◆ **WHAT THE TASK REQUIRES**: Convert the part of the listing that opens with the line containing "Open the Page" and closes with the line containing "coord(56,131)" into a two-column CSV with the columns instruction and response. Give one row per request, with its text and its answer each in a single quoted field and line breaks replaced by spaces.

◆ **SOURCE DATA**:
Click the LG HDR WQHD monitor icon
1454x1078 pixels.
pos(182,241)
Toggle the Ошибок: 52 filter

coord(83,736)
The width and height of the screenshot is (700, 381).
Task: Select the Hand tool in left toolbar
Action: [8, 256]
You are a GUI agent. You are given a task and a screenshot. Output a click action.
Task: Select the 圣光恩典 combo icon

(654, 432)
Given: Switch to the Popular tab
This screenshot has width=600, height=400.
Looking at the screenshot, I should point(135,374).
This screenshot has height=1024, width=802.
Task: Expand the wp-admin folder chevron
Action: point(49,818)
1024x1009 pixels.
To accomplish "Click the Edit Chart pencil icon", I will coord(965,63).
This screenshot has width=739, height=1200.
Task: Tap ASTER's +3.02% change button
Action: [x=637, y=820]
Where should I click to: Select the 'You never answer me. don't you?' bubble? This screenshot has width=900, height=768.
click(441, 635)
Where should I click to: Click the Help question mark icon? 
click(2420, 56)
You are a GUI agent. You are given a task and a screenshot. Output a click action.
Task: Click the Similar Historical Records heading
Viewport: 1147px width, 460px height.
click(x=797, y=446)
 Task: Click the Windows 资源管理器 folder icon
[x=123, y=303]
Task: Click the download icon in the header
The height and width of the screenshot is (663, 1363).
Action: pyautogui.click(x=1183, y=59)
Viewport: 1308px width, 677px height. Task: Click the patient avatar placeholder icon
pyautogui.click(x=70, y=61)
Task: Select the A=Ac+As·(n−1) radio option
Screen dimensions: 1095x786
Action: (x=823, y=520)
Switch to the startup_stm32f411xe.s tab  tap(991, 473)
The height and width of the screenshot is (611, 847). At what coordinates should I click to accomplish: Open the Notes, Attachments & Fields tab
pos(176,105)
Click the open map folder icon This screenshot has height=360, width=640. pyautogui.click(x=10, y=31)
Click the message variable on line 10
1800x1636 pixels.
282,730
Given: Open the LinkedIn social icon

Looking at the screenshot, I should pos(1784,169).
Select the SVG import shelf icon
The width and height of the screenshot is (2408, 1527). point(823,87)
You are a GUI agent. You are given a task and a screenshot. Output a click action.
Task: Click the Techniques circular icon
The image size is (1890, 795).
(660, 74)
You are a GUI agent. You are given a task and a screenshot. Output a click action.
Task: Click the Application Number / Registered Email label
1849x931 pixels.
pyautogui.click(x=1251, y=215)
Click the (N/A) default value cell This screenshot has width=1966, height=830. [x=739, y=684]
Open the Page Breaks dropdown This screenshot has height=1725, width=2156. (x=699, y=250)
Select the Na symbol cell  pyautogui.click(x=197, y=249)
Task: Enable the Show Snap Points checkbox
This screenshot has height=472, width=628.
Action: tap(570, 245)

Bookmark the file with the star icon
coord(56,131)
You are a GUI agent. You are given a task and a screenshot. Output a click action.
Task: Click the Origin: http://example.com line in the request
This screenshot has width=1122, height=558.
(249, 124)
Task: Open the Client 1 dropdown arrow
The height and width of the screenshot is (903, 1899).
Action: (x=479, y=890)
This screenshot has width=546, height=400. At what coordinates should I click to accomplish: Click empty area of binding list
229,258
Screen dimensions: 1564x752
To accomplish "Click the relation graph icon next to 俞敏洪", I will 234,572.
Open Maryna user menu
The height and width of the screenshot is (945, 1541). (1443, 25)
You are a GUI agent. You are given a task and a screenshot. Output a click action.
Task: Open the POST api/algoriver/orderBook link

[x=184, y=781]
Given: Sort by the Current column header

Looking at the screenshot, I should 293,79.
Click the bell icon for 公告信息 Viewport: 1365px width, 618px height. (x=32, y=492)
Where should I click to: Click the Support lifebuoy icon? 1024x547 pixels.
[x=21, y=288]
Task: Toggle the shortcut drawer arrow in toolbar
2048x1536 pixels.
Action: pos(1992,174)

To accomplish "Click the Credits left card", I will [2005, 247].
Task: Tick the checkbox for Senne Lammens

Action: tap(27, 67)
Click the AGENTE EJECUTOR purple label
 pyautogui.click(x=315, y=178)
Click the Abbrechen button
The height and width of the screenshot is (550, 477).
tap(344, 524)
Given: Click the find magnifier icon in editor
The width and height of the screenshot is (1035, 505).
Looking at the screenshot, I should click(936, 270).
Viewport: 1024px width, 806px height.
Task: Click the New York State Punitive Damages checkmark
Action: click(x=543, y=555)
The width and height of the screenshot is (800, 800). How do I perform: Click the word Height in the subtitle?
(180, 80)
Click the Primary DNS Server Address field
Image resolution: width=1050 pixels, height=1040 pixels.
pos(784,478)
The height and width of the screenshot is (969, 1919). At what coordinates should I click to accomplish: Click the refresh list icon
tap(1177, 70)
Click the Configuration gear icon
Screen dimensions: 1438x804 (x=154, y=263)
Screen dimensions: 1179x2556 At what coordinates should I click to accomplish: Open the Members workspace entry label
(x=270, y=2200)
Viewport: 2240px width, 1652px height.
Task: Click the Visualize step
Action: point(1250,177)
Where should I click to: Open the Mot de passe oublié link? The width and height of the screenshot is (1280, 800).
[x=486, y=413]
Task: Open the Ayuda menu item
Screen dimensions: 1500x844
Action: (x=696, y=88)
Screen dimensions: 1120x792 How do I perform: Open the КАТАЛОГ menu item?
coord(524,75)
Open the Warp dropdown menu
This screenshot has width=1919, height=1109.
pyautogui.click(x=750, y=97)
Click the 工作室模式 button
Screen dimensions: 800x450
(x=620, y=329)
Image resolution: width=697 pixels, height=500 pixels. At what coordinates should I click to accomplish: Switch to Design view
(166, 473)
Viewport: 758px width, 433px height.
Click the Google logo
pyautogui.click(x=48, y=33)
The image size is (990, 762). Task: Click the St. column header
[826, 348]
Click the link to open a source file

◆ **RESPONSE**:
instruction,response
"Open the Page Breaks dropdown This screenshot has height=1725, width=2156.","(x=699, y=250)"
"Select the Na symbol cell","pyautogui.click(x=197, y=249)"
"Task: Enable the Show Snap Points checkbox This screenshot has height=472, width=628.","Action: tap(570, 245)"
"Bookmark the file with the star icon","coord(56,131)"